23.3.10

Die Moldau


texto escrito enquanto eu ouvia "Die Moldau", composição orquestral de Smetana.


a noite já dormiu, e meus olhos não fecham.

dentro de meu corpo, sinto um milhão de sensações. sinto música que não sei exprimir ou explicar. sinto uma saudade do que ainda não tive, e sinto um amolecer macio, um misturar de todas as sensações possíveis.

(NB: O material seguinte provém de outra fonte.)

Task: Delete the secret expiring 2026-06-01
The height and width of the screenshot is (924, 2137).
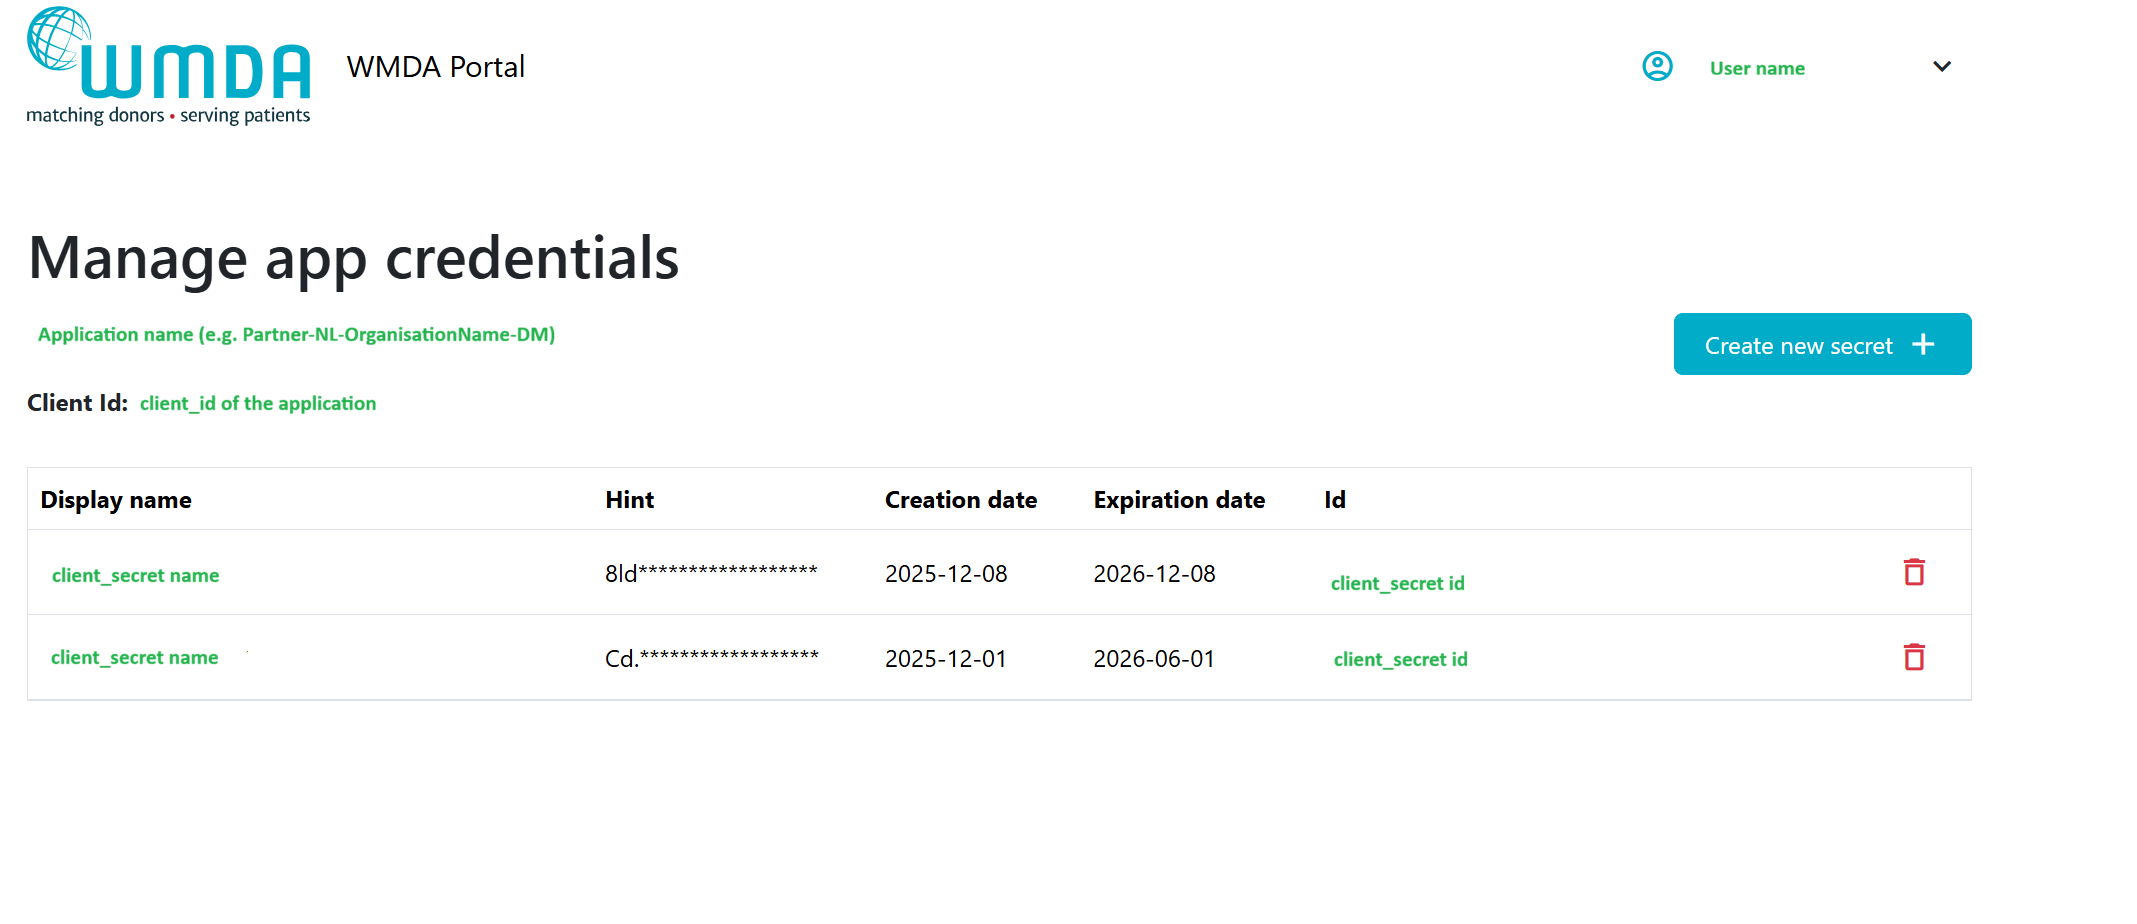Action: [x=1913, y=657]

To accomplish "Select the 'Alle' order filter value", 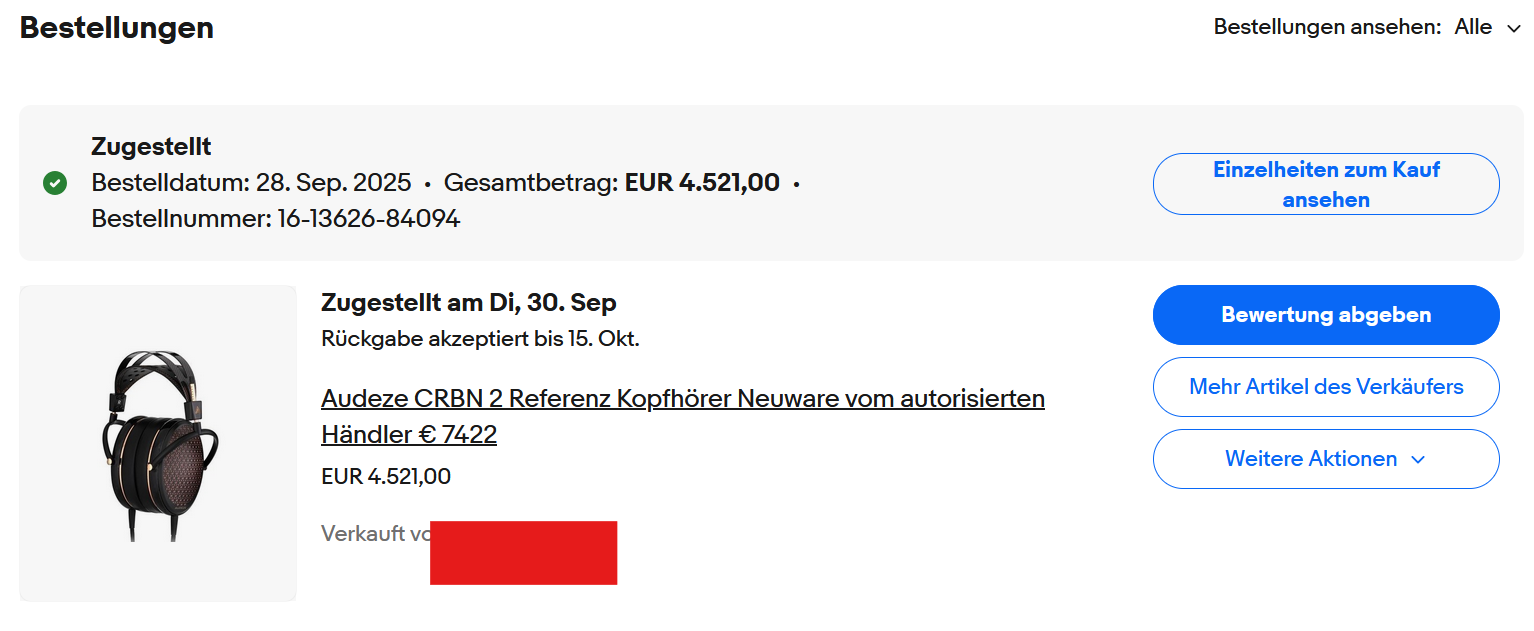I will click(x=1473, y=27).
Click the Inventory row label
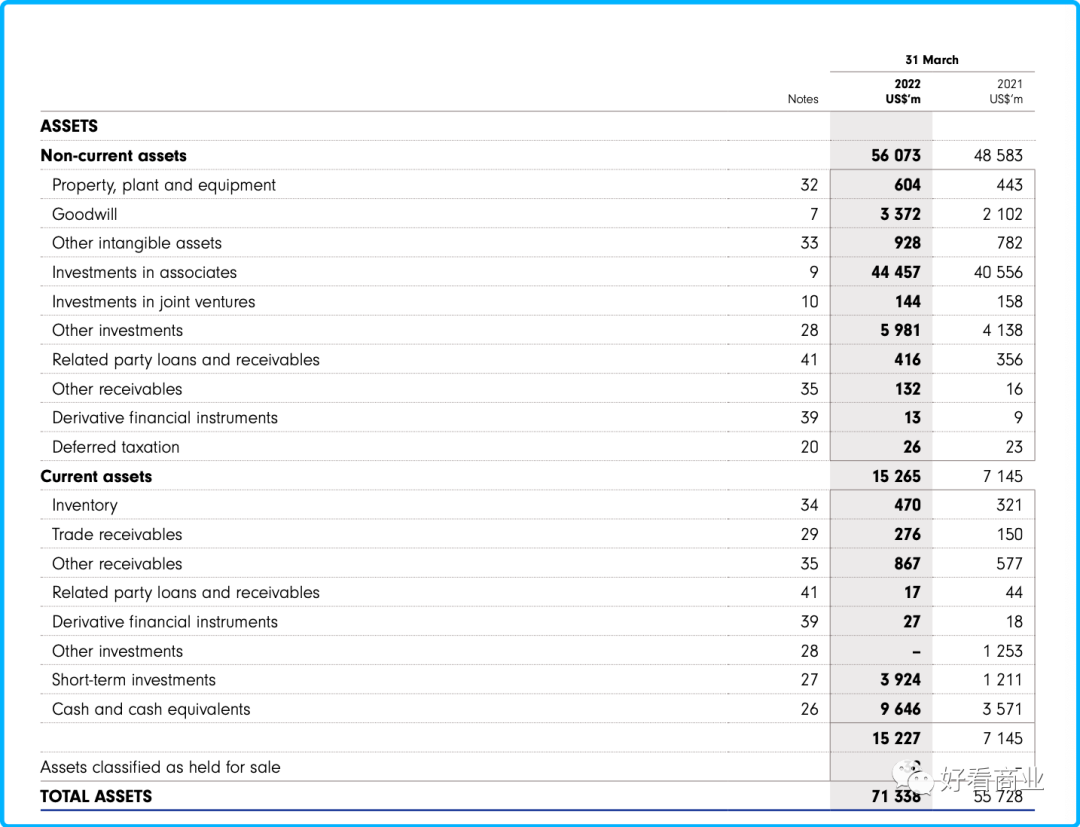The width and height of the screenshot is (1080, 827). click(84, 506)
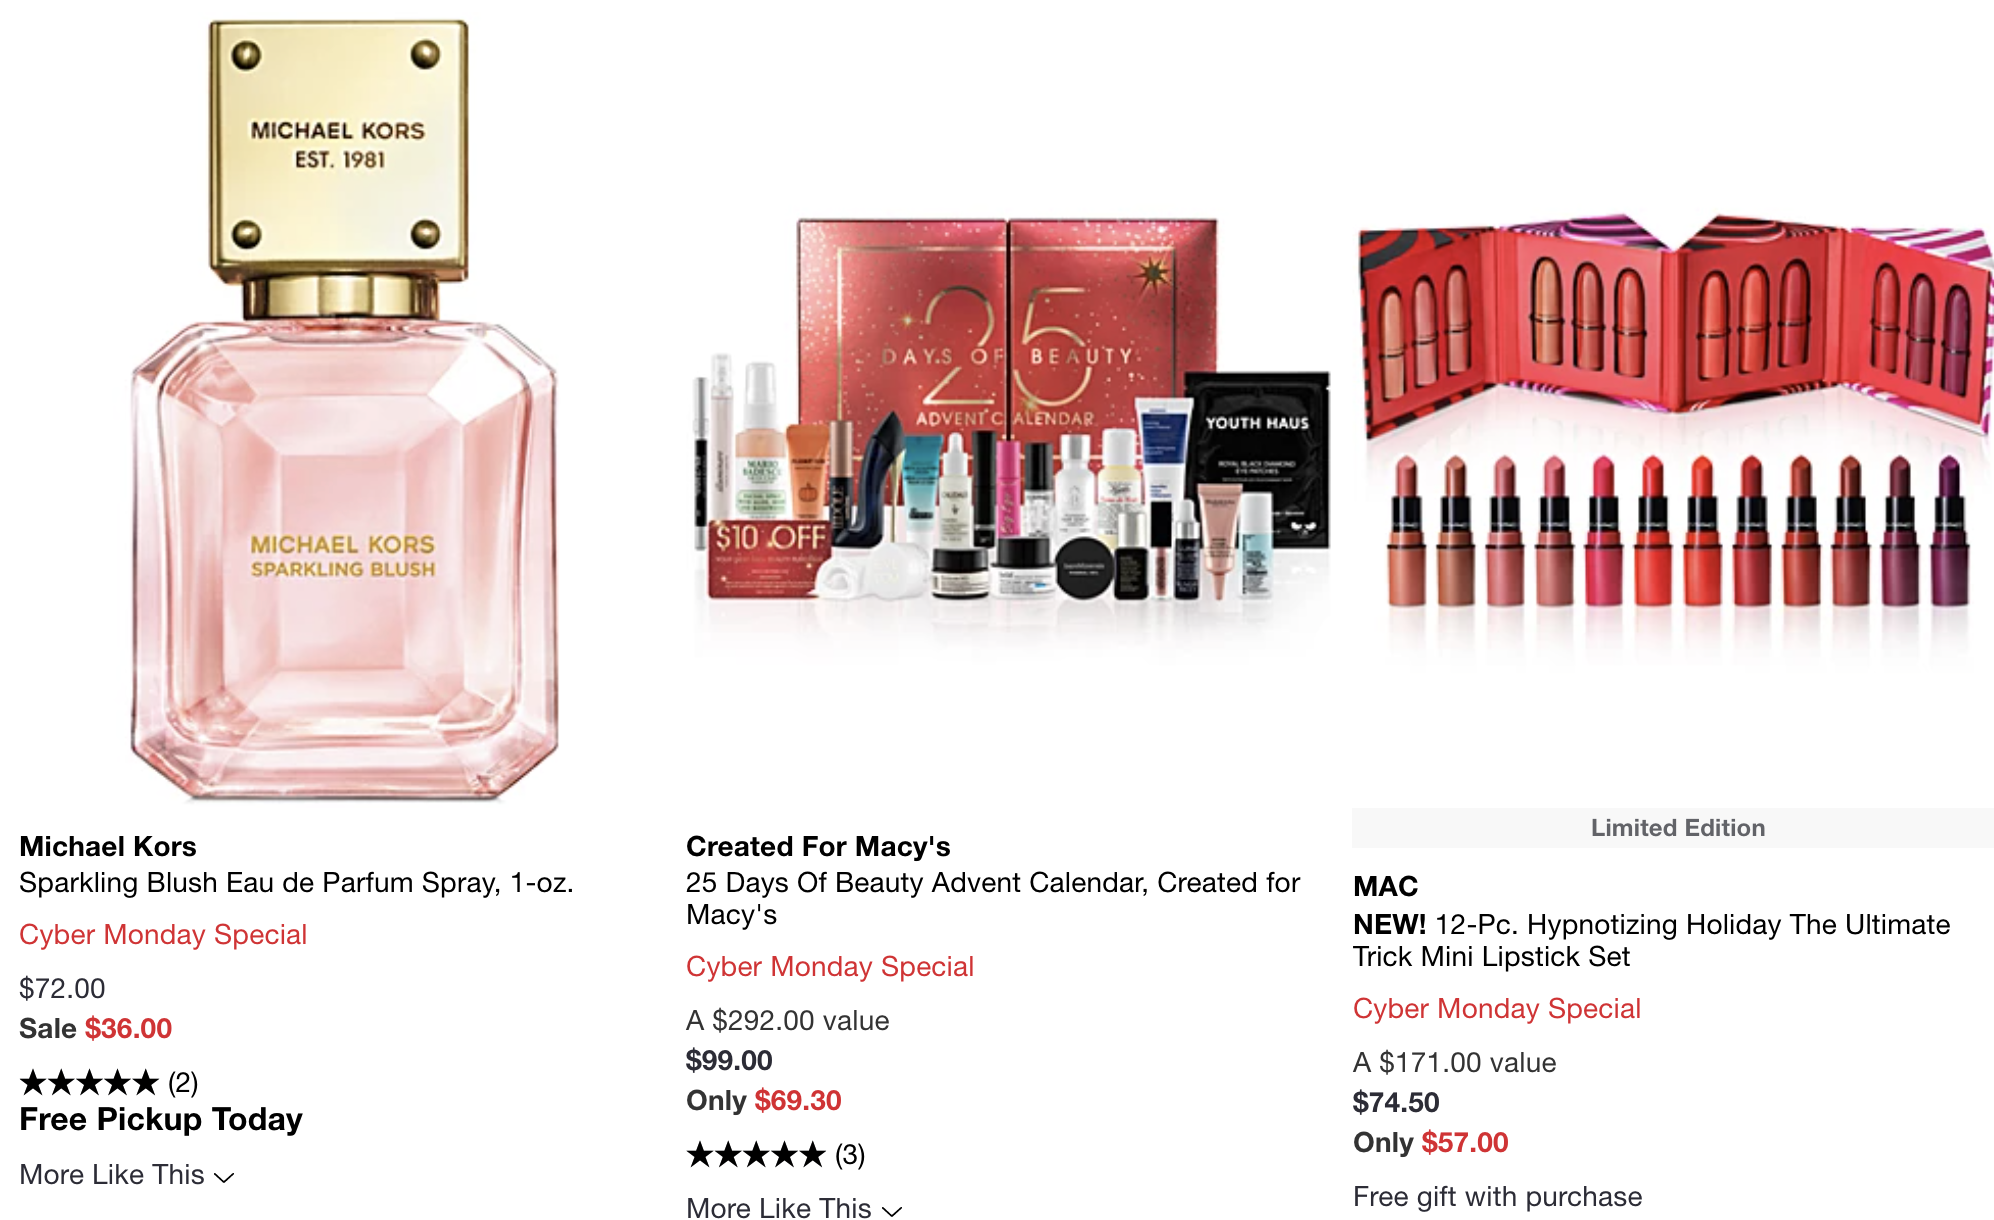
Task: Open 25 Days Of Beauty Advent Calendar link
Action: click(993, 898)
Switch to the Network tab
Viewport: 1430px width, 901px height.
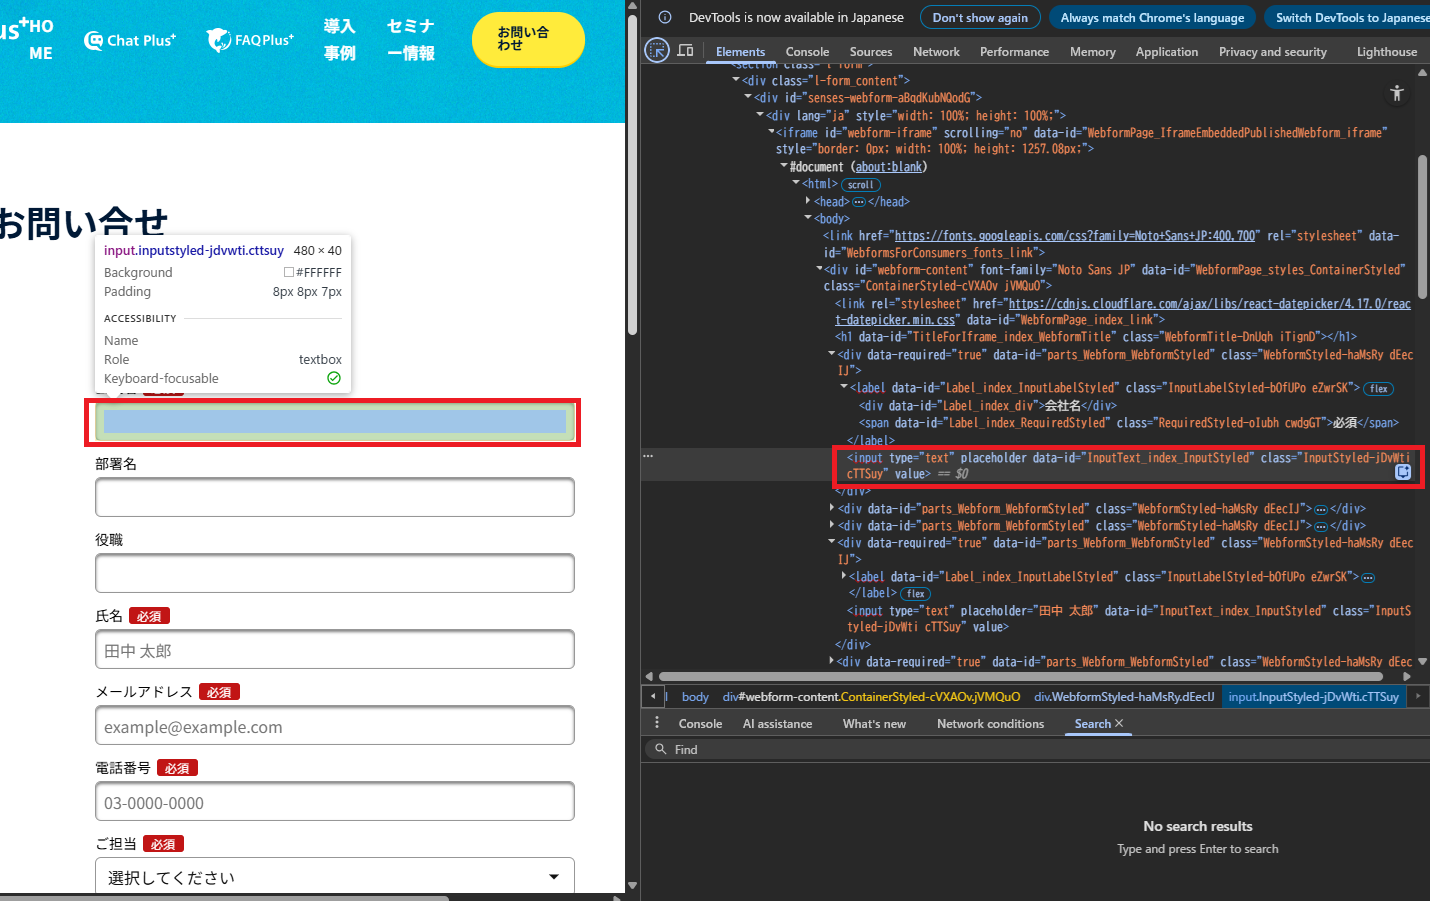click(x=935, y=51)
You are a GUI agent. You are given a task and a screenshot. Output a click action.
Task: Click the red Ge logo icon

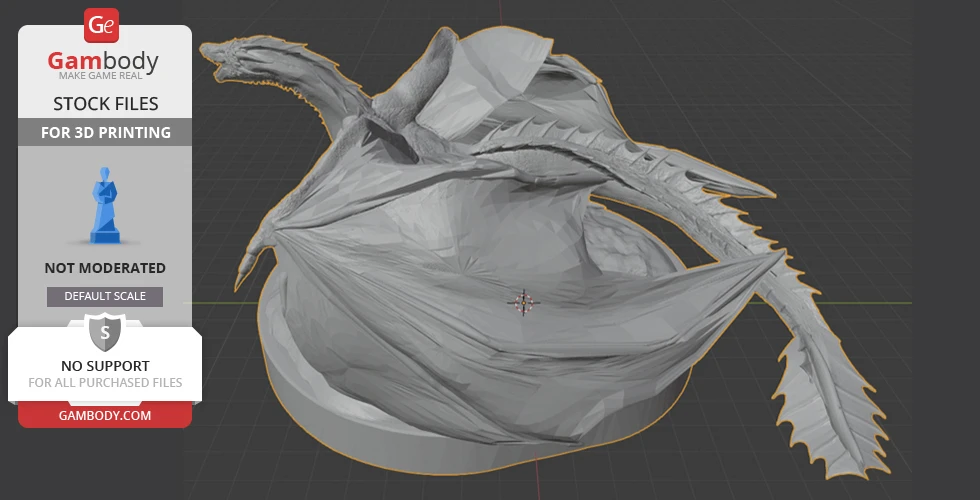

vontade de viver da escuta, da poesia e do belo. vontade de viver da pena e do pergaminho, livrando minha mente dessa melodias que tanto me rondam, e se recusam a me largar. sinto um prazer desmaiado, entregue. um levitar parado, que transcede qualquer tentativa de explicação de êxtase. sinto a estranha delícia oriuda da mistura da boa e amarga solidão.e meus olhos vão fechando, mas não por sonolência. fecham por não conseguirem suportar esse meu desmanchar interior. fecham para acompanhar o resto do corpo e serem tão internos quanto qualquer outra parte mim. fecham-se para impedir a entrada de qualquer elemento que não pertença a esse momento de beleza. e um sorriso se esboça. um sorrir que é só lábio. as notas me embalam, e dançam comigo. e eu danço e danço solitária. os olhos fechados agora equilibram algumas gotas que ameaçam despencar. e é como se um rio imenso corresse por minhas veias com suas águas hora corridas, hora plácidas. e nesse andar, eu sou parte das correntes, misturando-me nessa cadência. meus pés se apertam, pois não pisam. eu suspiro baixinho, e meu lábios novamente se contraem amordaçando um riso de mim. lembro da ponte e do vlatava. vontade louca daquele afago e daquela brisa gelada de fim de inverno. vontade do chão de pedras pequenas e vontade de olhos bem abertos,desesperados, sem saber exatamente como fixar pra sempre na lembrança um momento de beleza tão sublime. saudade daqueles braços abertos, e da sensação de estar no topo do universo, sem mais niguém. e as águas continuam a correr, incansáveis. minhas mãos acompanham as nuances melódicas do rio, e a mente relembra a brancura dos tchecos, pálidos e de feições congelantes, assim como as correntes que a pouco escorriam.

eu preciso voltar a Praga, antes que me afogue nessas águas que a todo instante me inundam os pensamentos.